Please pull out every line of the material below that contains the string "height", copying each line in full.

▶ **INFORMATION SHOWN**
Start
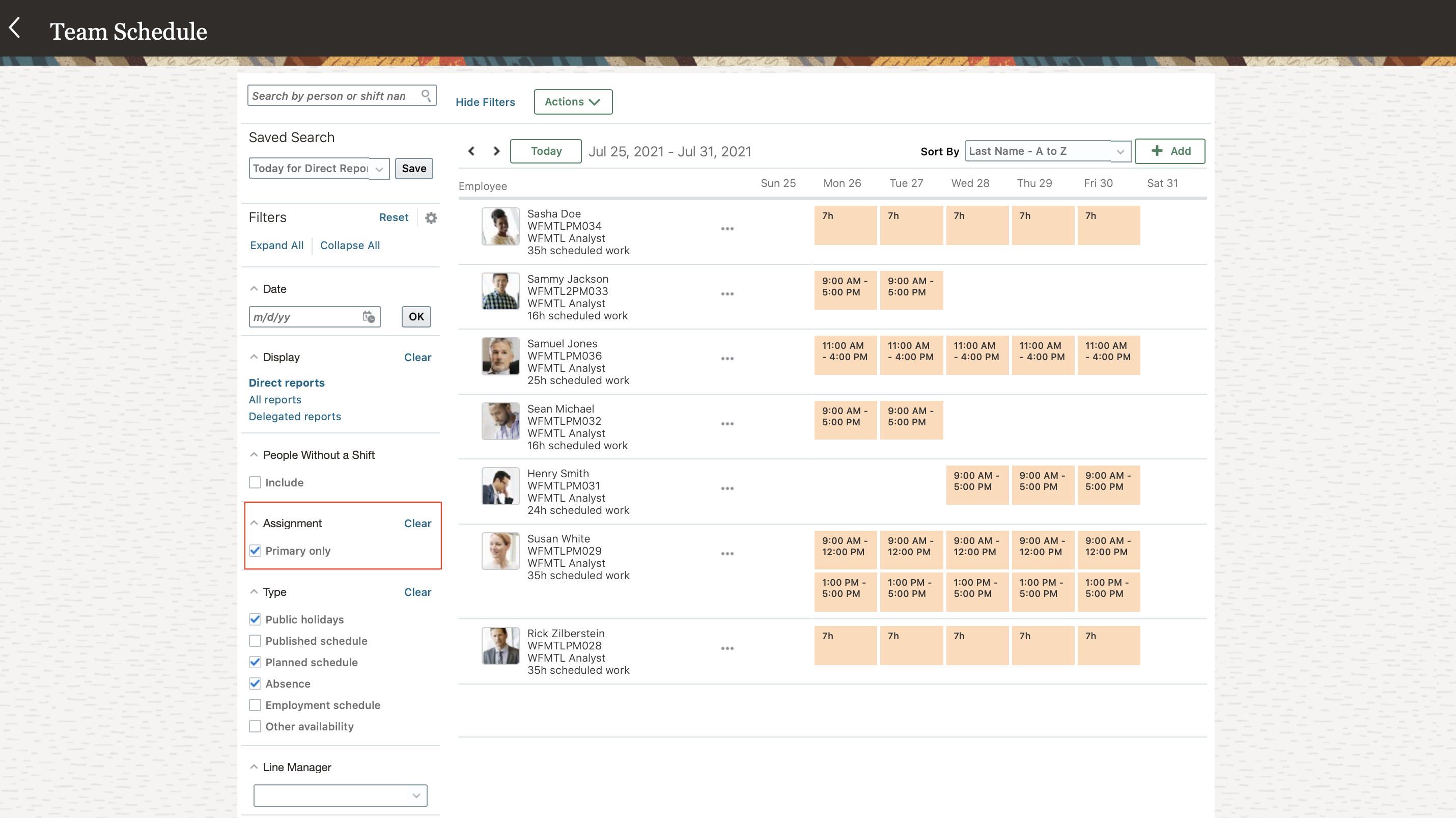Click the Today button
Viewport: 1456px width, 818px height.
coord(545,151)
End
Start
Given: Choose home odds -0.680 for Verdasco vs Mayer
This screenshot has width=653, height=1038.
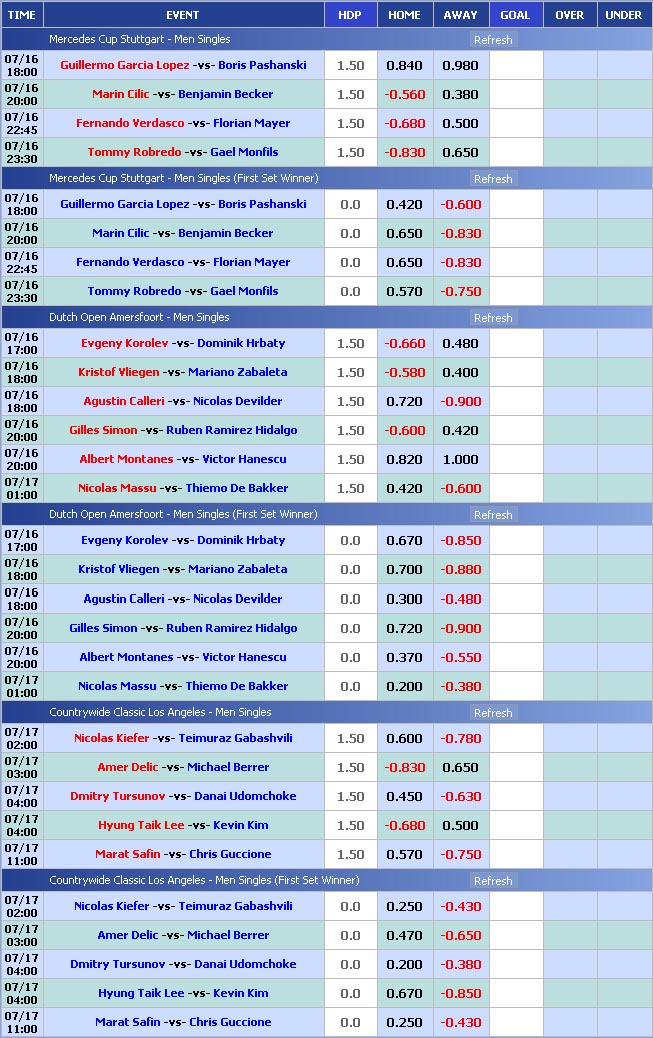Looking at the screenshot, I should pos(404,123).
End
▶ **COMPLETE OUTPUT**
Viewport: 1456px width, 818px height.
This screenshot has width=653, height=1038.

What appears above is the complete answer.